Ritinha (Regina Duarte)
    Na pequena estação de Coroado o apito do trem deu início á loucura.
    -Pessoal, lá vem o trem!
    Durante todo o dia a vida da cidadezinha se transformara num esperar-que-não-tinha-fim. Os preparativos para a chegada começaram manhã cedinho. Por ordem do prefeito foi decretado feriado municipal. O velho juiz de direito, severo e resoluto, adiara seus compromissos – “casamento só amanhã” – e o delegado Falcão, terno branco, camisa aberta ao peito, palito no canto da boca, arregimentara todos os seus homens – quatro ou cinco, se tanto – para conter os excessos de alegria com a promessa de xadrez. Bebia-se como nunca em Coroado.
    -Pessoal, o trem chegou!
    A um sinal do prefeito, a banda atacou, enchedo de som a pracinha. A multidão delirava.
    Ritinha sentia o coração desordenar-se.
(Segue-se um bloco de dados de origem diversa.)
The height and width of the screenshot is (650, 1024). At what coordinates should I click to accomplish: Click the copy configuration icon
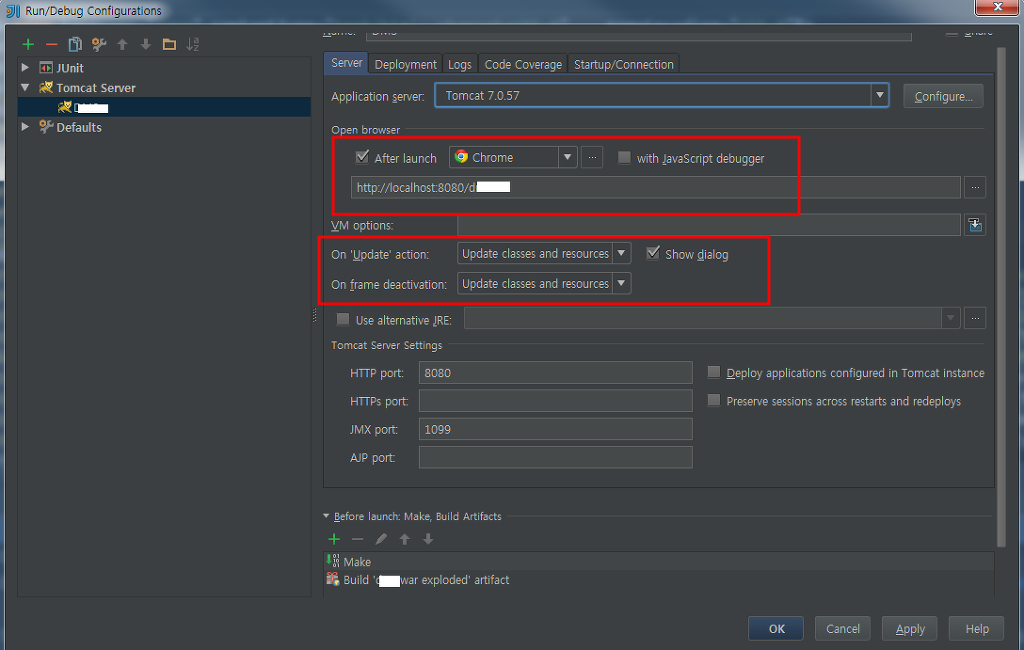coord(75,44)

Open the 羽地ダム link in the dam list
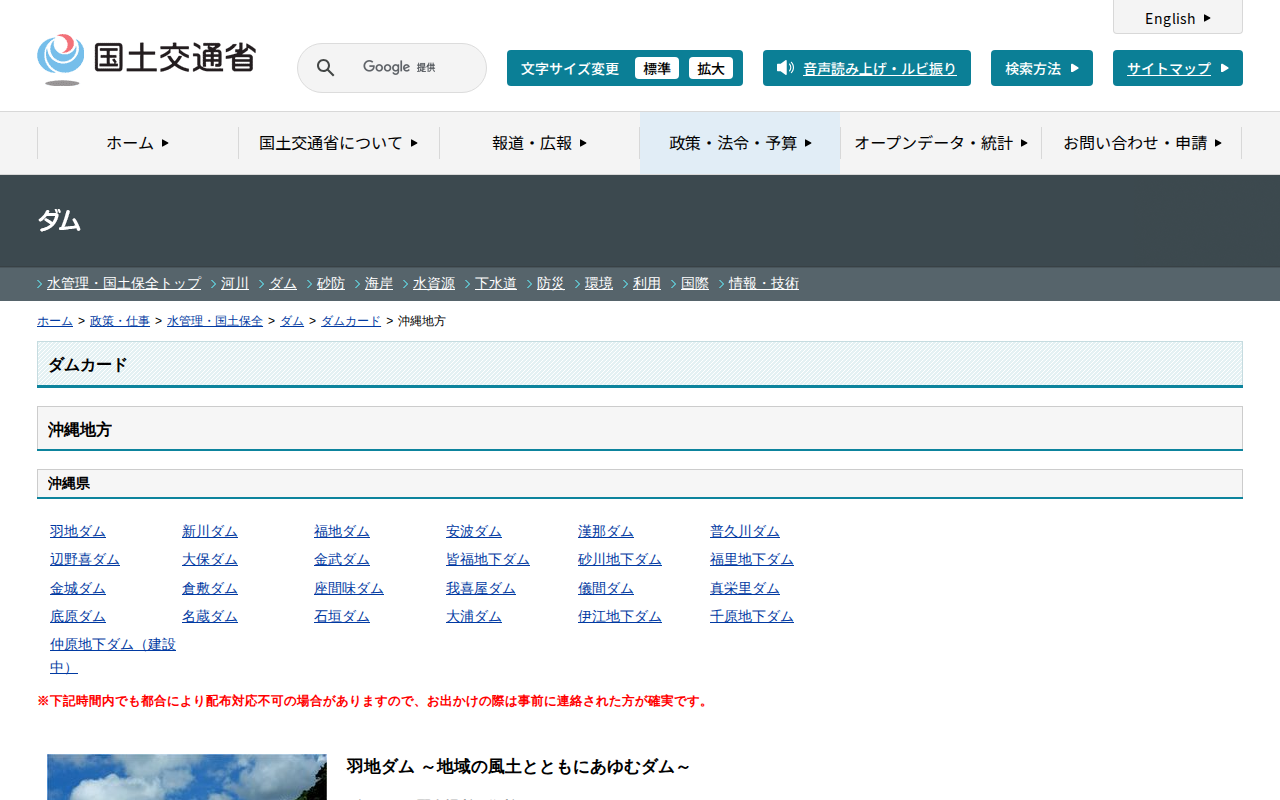pos(78,531)
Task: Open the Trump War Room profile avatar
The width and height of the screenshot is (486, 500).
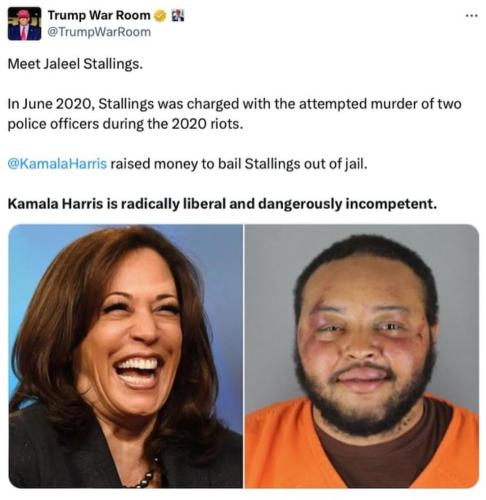Action: 24,23
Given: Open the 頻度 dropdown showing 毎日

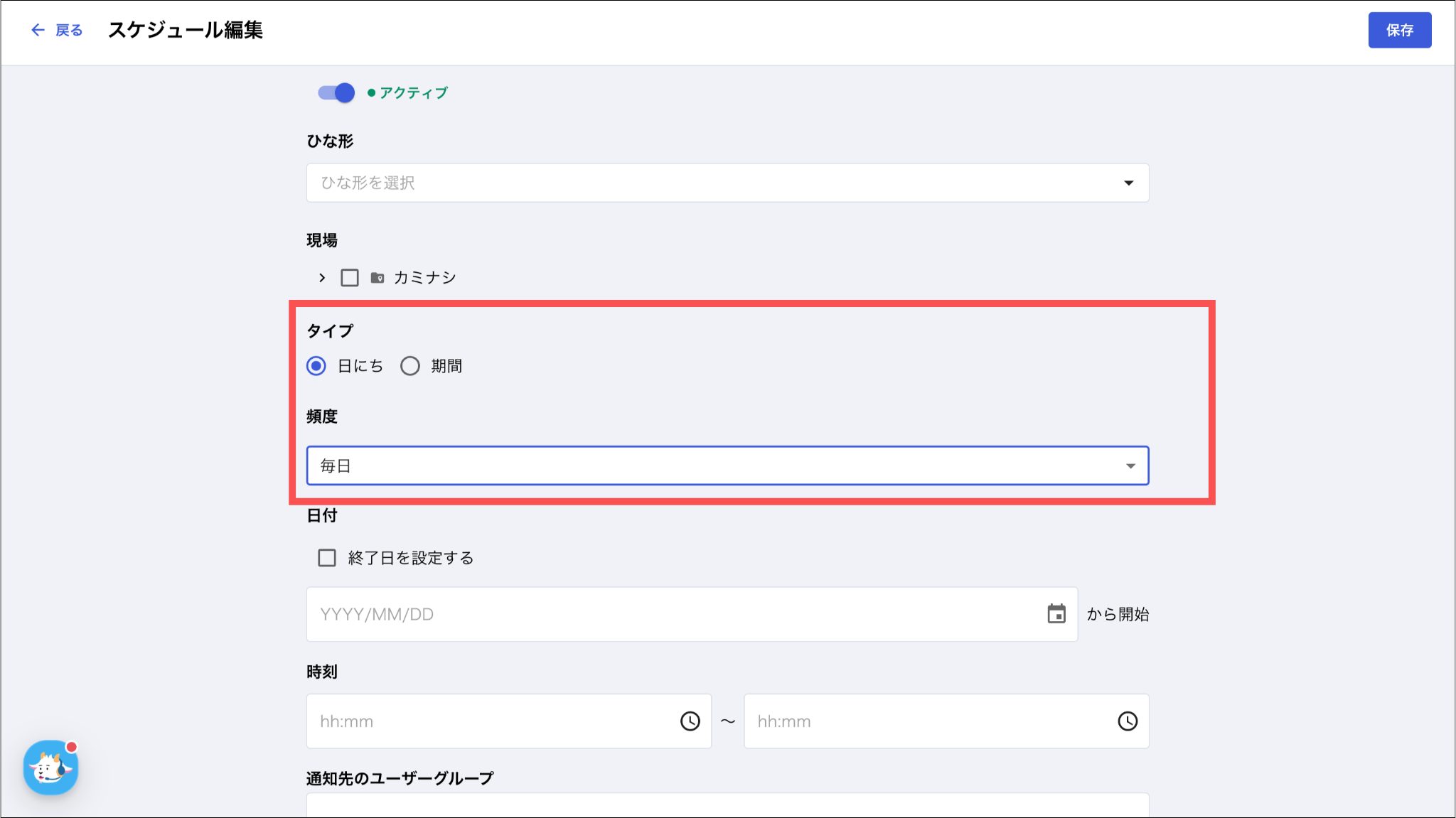Looking at the screenshot, I should (727, 465).
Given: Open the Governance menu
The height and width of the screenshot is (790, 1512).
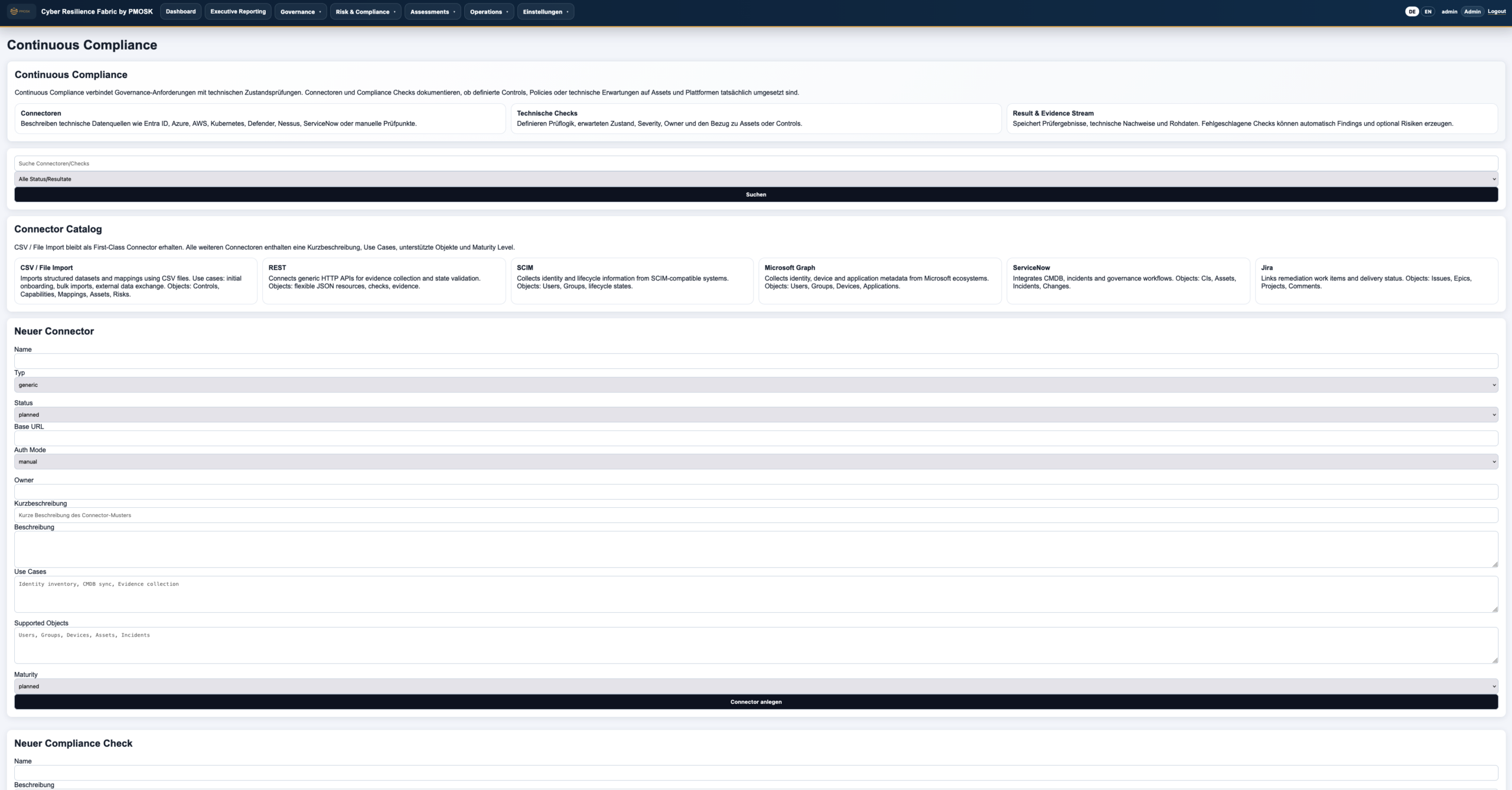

As palavras de Sinhana ecoavam em seus ouvidos - ... de mim que sou sua mãe, eu sei que se lembra...” Eduardo menino. Quanta recordação!
    De repente o ranger de freios.
    -Duda tá chegando, Ritinha.
    O trem sustinha o ritmo. Começava a parar. Num dos degraus um jovem acenou á multidão. Ritinha não se conteve:
    -Olha lá ele! É o Duda!
    O povo acompanhava o coro enquanto a bandinha acelerava o ritmo do dobrado militar.
    -Duda chegou! Viva o Duda!


   
    O velho Bastião suportava a solidão de espera. Nem mesmo a volta triunfal de seu menino pudera levantar-lhe as forças. O danado do mal tinha coisa do diabo – pensava lá consigo. Leve tropel, distante, dizia-lhe que alguém se aproximava do rancho humilde. “Devia ser o Duda”. O garimpeiro ajeitou os fiapos de cabelos, esticou os vincos corroídos da calça surrada e procurou conter as emoções que talvez não pudesse suportar. Não teve tempo para muito... Lourenço, Juca Cipó e dois capangas aparecerem no momento em que seus braços fracos – abriam-se para acolher o filho que regressava.
    -Vamos dar um susto no velho, Juca. Ele já foi moço. Assustou muita gente.
    -Deixa comigo.
    Bastião recuou, apavorado.
    -É mais um conselho, velho. Um aviso pro seu filho não ser besta de vender diamante pros gringos.
    Juca suspendeu o revólver e o baixou violentamente sobre a cabeça encanecida do garimpeiro.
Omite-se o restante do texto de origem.